Has anybody already tried and succeeded in migrating data between two operational databases with DBT or any other ELT tool ?
Although ETL is usually used, I was wondering how ELT could be applied to this use case, for example :
Use models to reproduce target db tables, and then simply bulk load to the target db (as operational db are usually not served by dwh dbs, except postgresql).
We have actually been looking at using DBT for this exact scenario. Replicate and/or somehow pull in all the source data into staging schemas, do all of the transformations internally, and then just push the finished data as-is out into the target systems.
We were thinking about using Postgres as the Data Migration database where all of the dbt transformations take place as some of its features, like stored procedures for example, could be useful because in data migration you can run into a lot of funny requirements that may go beyond dbt’s normal model and DAG abilities.
Also thinking about using Amazon DMS as a way to replicate the data from the sources into staging schemas in Postgres.
Thank you @josh, I hope you will find success, and some time to give us some feedback !
The more I use DBT, the more I see use cases…
In the end, could we think of DBT as a functional way of processing data, of model as a function F(M, M’, M’’…) -> M’’’ generating one new model from preceeding ones on the DAG ?
Are models actually materialized only for performance purposes ?
In short, dbt is not an ETL tool, it is not designed to move data between sources and targets, rather it expects your data to already be in your warehouse. You can read more about our thoughts on this here.
You could definitely try to push dbt to do the things you want to do, but it will feel like swimming upstream.

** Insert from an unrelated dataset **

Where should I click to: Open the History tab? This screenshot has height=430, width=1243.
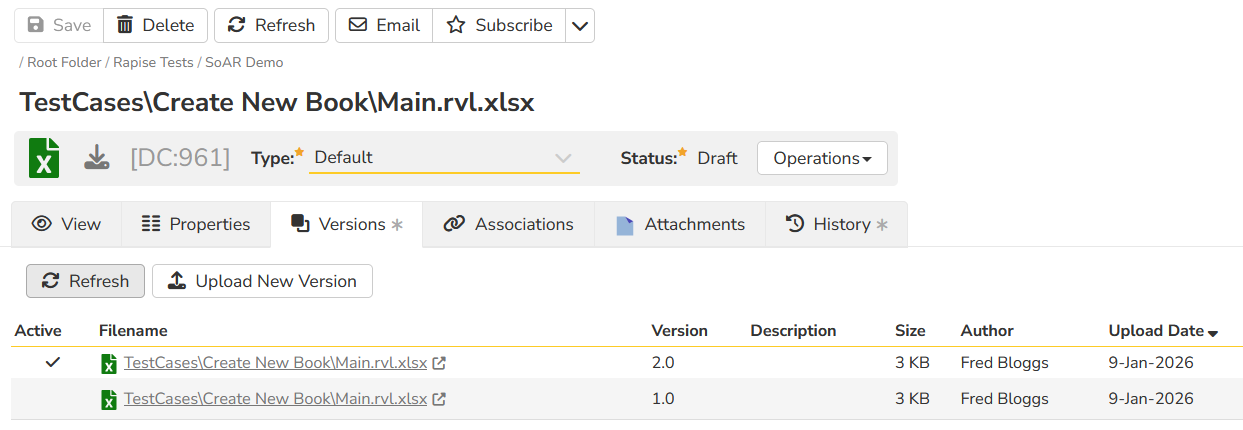pos(836,224)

If you’re looking for a tool to move data from an operational database to a data warehouse, we typically use Stitch or Fivetran to do this for us.
HI @claire, thank you !
Of course, DBT works ontop a datawarehouse.

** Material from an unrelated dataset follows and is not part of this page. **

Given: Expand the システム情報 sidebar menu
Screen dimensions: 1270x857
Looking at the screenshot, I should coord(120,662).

Have you ever used an ETL to migrate an entire operational database to another operational one, with different schemas ? It’s… painful, and not really iterative.
But let’s imagine :
Bulk copy the source db into postgresql (like we would do in a DWH staging area),
Use seeds to load all the needed configuration (codification mappings, lookup tables…),
Write DBT models, not to get a bi schema, but the exact copy of the target operational schema.

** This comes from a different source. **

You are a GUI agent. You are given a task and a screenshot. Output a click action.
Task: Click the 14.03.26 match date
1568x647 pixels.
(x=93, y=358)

Bulk load the models’ schema to the target database.
I totally agree this is not what DBT was built for, but it would be a real gain to use a fonctional language like SQL. And, icing on the cake, we could use all the DBT testing possibilities to validate the data !
I just want to clarify here after re-reading this article. I had something fairly specific in mind when talking about “Data Migration.” The specific meaning of Data Migration that I had in mind is:
A project undertaken when needing to implement a new line-of-business system which then requires taking the data in the (probably relational rowstore) database which is the back-end for the old line-of-business system, and then mapping, cleansing, and transforming it to be inserted into the new line-of-business system.
One example of a project like this would be moving from Oracle E-Business Suite to another ERP system.
Data migrations in this context tend to be one-time affairs where a large volume of data is extracted, transformed, cleansed, and loaded into the database which is the back-end for the new line-of-business system. Now, the migration may need to be run multiple times for testing purposes, but once it is run “for real”, the cutover to the new system happens and the migration is never run again.
This definition of “Data Migration” may not be what was meant by the original poster. They may have meant a more generic definition of “Data Migration” which basically just means copying data from one database to another database via replication or some other means. Clearly DBT is not a data replication tool and is meant to operate only within one database platform.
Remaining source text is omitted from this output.